En el ámbito de la salud. Las políticas de salud pública a menudo reflejan estructuras de poder que priorizan los intereses de ciertos grupos sobre otros. Esto se traduce en el acceso desigual a los servicios, donde las comunidades marginadas enfrentan barreras significativas para recibir atención adecuada.
La privatización de la salud en las sociedades capitalistas ha agravado esta situación, convirtiendo el acceso a la atención médica en un privilegio en lugar de un derecho. Como resultado, las poblaciones más vulnerables sufren desproporcionadamente de enfermedades y condiciones de salud que podrían prevenirse o tratarse.
La violencia institucionalizada también se manifiesta a través del racismo y el machismo que están profundamente arraigados en las sociedades capitalistas. Las instituciones, desde el sistema de justicia hasta el ámbito laboral, perpetúan discriminaciones basadas en la raza y el género.
En el ámbito de género, las mujeres a menudo enfrentan violencia no solo en el hogar, sino también en el trabajo y la sociedad. Las políticas laborales que no garantizan igualdad de salario y las prácticas de acoso sexual son ejemplos de cómo las instituciones perpetúan la violencia de género.
La educación es otro campo donde la violencia institucionalizada se manifiesta.
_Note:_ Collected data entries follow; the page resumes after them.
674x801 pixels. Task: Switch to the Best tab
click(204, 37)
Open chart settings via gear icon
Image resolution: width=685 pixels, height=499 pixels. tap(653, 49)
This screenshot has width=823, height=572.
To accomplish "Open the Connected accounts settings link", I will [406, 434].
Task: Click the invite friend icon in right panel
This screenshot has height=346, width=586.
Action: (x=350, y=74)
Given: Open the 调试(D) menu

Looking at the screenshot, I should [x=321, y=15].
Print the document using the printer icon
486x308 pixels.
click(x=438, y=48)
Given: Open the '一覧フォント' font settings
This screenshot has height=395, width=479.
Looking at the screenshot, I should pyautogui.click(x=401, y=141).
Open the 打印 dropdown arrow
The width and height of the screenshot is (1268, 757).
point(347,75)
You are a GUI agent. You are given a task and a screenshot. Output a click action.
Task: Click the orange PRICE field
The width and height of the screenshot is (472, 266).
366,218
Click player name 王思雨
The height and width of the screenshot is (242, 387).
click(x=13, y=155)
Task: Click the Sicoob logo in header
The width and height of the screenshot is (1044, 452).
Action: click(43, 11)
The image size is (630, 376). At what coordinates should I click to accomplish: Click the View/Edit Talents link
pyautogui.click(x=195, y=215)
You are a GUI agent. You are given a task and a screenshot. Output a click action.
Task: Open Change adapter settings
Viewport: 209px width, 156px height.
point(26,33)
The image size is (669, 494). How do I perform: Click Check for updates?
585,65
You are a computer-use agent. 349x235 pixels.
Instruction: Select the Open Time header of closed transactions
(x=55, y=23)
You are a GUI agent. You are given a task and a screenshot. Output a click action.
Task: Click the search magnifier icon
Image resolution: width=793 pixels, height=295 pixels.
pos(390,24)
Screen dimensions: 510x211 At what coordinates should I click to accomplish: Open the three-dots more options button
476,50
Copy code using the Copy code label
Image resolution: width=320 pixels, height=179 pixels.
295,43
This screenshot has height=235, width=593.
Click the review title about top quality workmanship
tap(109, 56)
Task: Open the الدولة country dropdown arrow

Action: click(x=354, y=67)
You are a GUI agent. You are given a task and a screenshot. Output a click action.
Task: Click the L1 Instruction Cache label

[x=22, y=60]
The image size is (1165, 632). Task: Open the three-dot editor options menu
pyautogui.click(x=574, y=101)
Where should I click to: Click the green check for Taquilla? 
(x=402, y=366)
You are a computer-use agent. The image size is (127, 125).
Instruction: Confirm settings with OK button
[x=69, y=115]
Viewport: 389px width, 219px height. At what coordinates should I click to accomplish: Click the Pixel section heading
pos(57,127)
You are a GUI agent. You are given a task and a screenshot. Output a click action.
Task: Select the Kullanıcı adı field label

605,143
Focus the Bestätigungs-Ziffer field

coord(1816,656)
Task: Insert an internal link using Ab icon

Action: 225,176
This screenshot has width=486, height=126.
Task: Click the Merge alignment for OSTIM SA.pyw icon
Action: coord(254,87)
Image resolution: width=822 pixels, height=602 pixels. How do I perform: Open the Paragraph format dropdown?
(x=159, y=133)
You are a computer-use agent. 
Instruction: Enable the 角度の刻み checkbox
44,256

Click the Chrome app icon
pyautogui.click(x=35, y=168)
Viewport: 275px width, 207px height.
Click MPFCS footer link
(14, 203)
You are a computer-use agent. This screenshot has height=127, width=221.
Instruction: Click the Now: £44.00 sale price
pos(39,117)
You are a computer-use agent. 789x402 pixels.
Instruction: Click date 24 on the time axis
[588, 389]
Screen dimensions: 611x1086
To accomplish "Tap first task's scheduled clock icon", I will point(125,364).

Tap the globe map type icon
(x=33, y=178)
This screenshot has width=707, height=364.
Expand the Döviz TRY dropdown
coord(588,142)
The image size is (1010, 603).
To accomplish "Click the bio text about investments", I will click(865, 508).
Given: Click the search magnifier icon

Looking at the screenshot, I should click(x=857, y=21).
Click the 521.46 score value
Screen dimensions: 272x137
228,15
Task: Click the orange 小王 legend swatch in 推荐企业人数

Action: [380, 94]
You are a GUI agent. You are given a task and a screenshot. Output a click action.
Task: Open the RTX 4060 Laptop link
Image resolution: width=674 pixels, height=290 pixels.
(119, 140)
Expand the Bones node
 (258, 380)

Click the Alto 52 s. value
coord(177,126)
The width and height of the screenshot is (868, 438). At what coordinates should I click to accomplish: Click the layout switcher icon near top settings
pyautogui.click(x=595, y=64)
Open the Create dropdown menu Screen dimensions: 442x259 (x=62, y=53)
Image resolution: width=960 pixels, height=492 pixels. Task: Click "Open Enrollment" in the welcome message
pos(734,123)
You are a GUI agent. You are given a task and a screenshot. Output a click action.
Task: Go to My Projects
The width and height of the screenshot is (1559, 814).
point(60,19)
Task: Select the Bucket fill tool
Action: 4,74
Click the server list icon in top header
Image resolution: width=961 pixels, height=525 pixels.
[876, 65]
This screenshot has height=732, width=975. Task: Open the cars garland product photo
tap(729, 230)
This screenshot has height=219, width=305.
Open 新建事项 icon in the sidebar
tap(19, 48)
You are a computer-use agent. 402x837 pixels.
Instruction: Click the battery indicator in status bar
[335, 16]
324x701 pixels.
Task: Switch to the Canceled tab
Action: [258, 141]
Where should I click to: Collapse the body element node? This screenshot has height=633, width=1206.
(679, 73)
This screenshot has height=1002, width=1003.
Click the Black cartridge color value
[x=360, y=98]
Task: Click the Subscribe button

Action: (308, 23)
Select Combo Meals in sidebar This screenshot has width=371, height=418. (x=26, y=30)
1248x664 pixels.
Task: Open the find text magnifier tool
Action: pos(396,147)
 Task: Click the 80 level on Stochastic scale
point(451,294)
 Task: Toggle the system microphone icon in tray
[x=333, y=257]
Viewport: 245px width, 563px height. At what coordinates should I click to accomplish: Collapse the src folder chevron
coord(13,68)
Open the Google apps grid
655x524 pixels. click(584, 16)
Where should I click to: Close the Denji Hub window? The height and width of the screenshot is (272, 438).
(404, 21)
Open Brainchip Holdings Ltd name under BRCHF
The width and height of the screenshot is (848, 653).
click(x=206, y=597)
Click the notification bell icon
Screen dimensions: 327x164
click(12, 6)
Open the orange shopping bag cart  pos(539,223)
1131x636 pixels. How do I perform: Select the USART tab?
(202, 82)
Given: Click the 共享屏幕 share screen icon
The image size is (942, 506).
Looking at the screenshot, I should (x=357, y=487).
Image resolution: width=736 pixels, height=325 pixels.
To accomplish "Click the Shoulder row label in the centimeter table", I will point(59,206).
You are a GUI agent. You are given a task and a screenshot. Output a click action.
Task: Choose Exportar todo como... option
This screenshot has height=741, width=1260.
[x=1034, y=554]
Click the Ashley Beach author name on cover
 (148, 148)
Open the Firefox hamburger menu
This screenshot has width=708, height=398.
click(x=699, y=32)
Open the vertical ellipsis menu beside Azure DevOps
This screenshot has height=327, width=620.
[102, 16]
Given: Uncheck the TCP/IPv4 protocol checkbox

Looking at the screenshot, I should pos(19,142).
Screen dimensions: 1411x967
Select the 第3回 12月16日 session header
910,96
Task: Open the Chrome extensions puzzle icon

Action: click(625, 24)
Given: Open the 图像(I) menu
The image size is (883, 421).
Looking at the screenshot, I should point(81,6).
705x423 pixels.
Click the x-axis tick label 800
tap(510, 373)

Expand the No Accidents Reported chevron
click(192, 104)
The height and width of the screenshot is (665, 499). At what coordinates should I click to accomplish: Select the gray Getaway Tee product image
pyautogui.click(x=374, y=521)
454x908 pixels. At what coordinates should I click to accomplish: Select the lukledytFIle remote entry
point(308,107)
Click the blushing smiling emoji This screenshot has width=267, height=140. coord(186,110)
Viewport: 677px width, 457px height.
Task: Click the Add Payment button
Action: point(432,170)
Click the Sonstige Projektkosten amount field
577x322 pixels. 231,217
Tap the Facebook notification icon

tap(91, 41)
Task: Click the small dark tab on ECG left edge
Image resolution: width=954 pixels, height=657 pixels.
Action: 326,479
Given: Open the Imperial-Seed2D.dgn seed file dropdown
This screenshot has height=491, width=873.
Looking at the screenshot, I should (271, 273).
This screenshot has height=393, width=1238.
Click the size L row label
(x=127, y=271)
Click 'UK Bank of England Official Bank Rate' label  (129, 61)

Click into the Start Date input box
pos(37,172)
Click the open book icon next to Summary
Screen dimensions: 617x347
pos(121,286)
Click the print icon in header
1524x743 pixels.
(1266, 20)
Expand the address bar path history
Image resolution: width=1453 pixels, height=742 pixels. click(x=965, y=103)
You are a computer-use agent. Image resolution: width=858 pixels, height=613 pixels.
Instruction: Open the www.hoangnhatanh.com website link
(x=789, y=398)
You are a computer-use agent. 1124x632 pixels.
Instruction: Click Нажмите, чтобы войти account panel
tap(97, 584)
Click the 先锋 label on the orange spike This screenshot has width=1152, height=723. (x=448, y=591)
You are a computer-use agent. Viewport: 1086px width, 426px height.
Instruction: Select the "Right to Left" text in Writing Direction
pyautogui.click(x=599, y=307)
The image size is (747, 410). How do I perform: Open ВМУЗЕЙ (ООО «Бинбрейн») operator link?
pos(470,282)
Los sistemas educativos reproducen y legitiman desigualdades sociales. Las escuelas en áreas desfavorecidas reciben menos recursos, lo que impacta la calidad de la educación que reciben los estudiantes. Esta falta de inversión en la educación perpetúa un ciclo de pobreza, limitando las oportunidades de progreso para las generaciones futuras.
Además, el currículum educativo está sesgado, omite la historia y las contribuciones de los grupos marginados, lo que contribuye a la deslegitimación de sus experiencias y luchas. Esta violencia simbólica es igual de dura, ya que afecta la identidad y la autoestima de las personas.
La tarea y la esperanza está en reconocer que la principal forma de violencia, no es del muchacho/a que tira piedras o prende un neumático, sino la institucionalizada y hay que afrontarla promoviendo la conciencia social, generando políticas que prioricen la equidad y la justicia social, derogando las leyes y regulaciones que perpetúan la desigualdad, implementando medidas que protejan a los grupos más vulnerables, fomentando una educación inclusiva y crítica para empoderar a las personas, para cuestionar y desafiar las estructuras de poder que perpetúan la violencia.